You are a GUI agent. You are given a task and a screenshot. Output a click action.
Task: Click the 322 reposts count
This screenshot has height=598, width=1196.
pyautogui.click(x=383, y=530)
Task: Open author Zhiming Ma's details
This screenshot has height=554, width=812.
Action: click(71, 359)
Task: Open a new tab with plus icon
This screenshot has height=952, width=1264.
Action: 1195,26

※

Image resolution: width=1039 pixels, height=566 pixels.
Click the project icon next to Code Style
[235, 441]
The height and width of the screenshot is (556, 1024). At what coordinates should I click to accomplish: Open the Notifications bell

※

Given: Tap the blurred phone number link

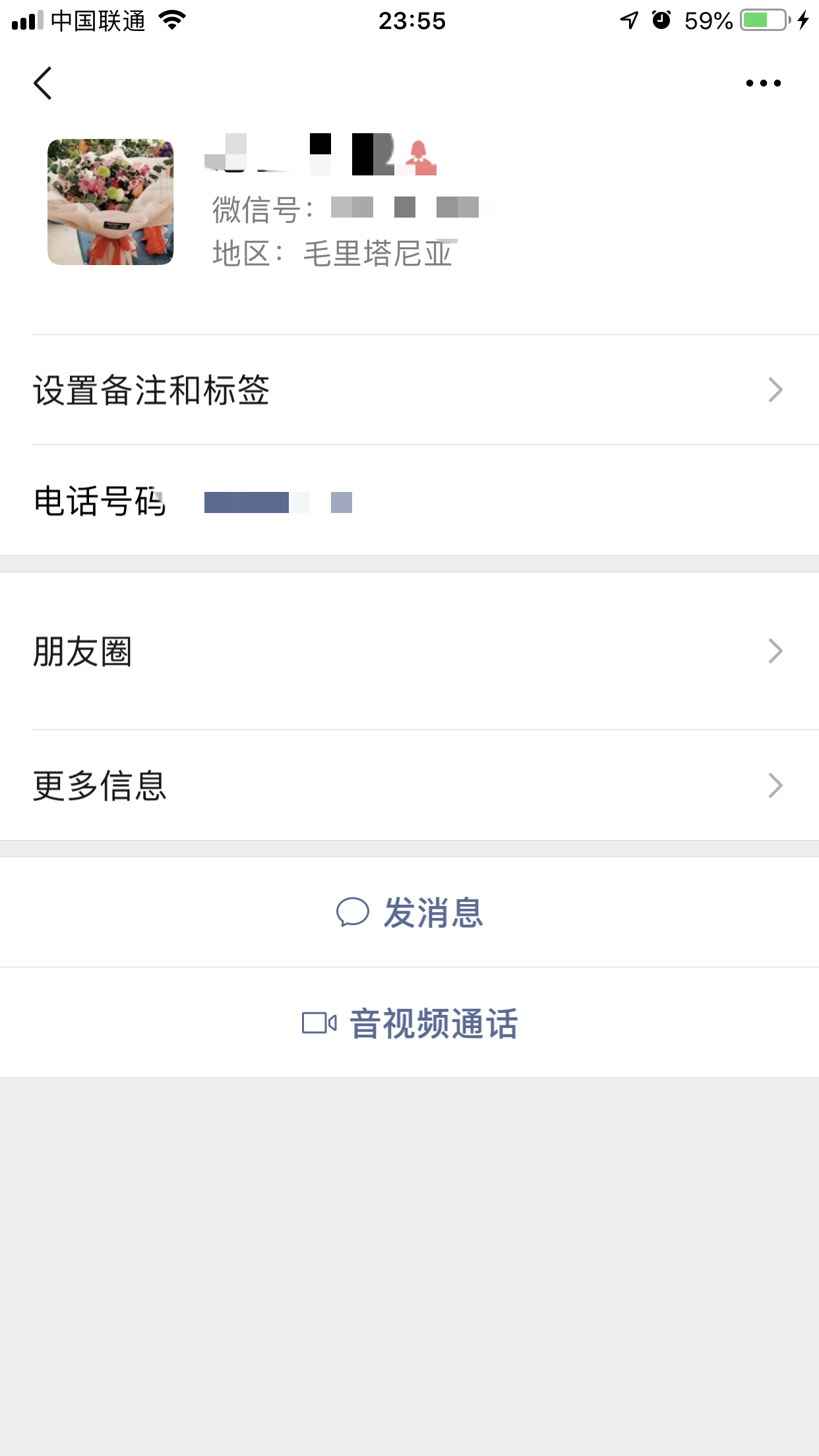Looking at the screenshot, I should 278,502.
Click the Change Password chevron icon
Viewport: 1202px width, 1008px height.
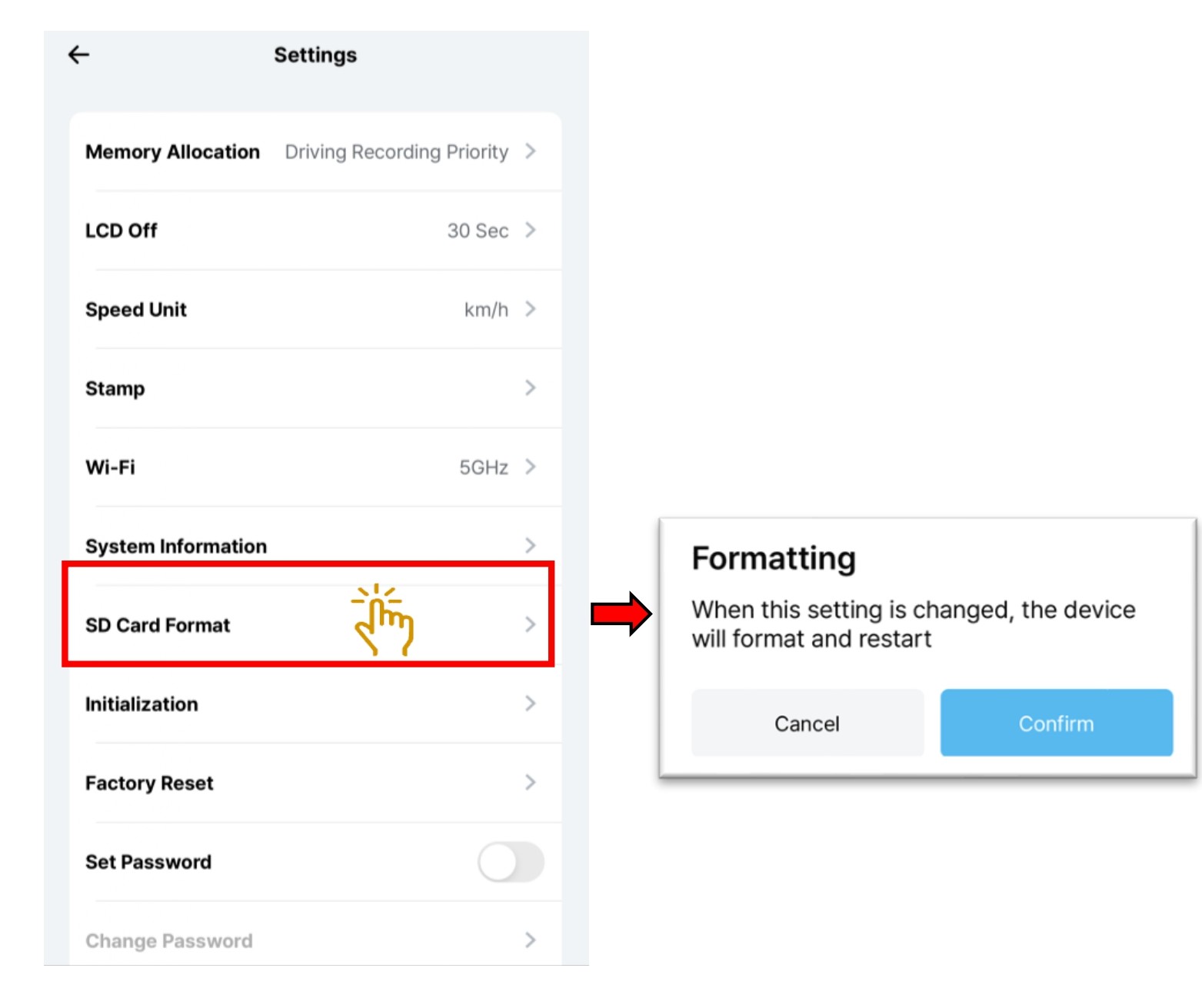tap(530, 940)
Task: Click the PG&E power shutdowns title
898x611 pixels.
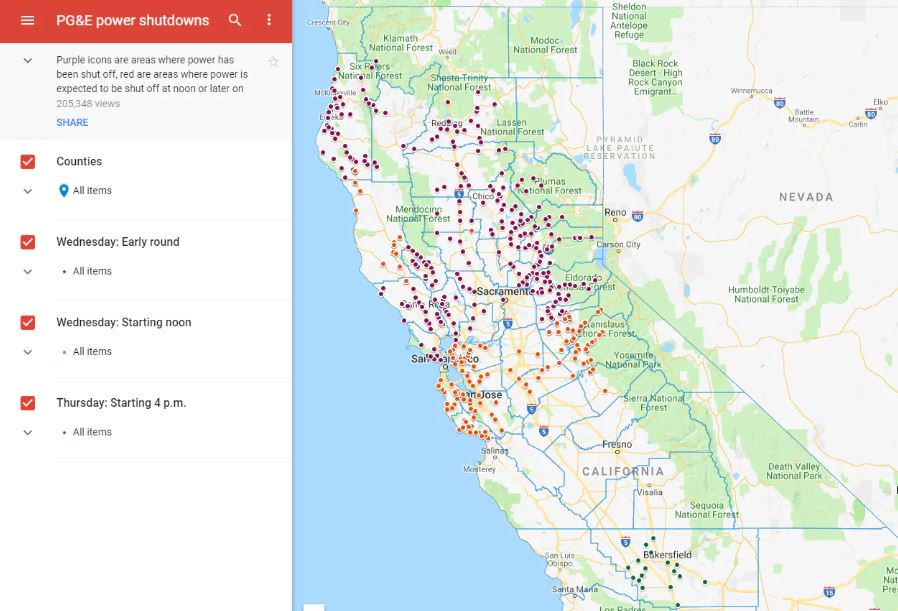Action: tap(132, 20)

※

## What to produce:
All lines containing "Open" in the material above should appear in your reply, copied exactly.

## Answer to the exercise:
Task: Open author Zhiming Ma's details
Task: Open a new tab with plus icon
The height and width of the screenshot is (556, 1024). At what coordinates should I click to accomplish: Open the Notifications bell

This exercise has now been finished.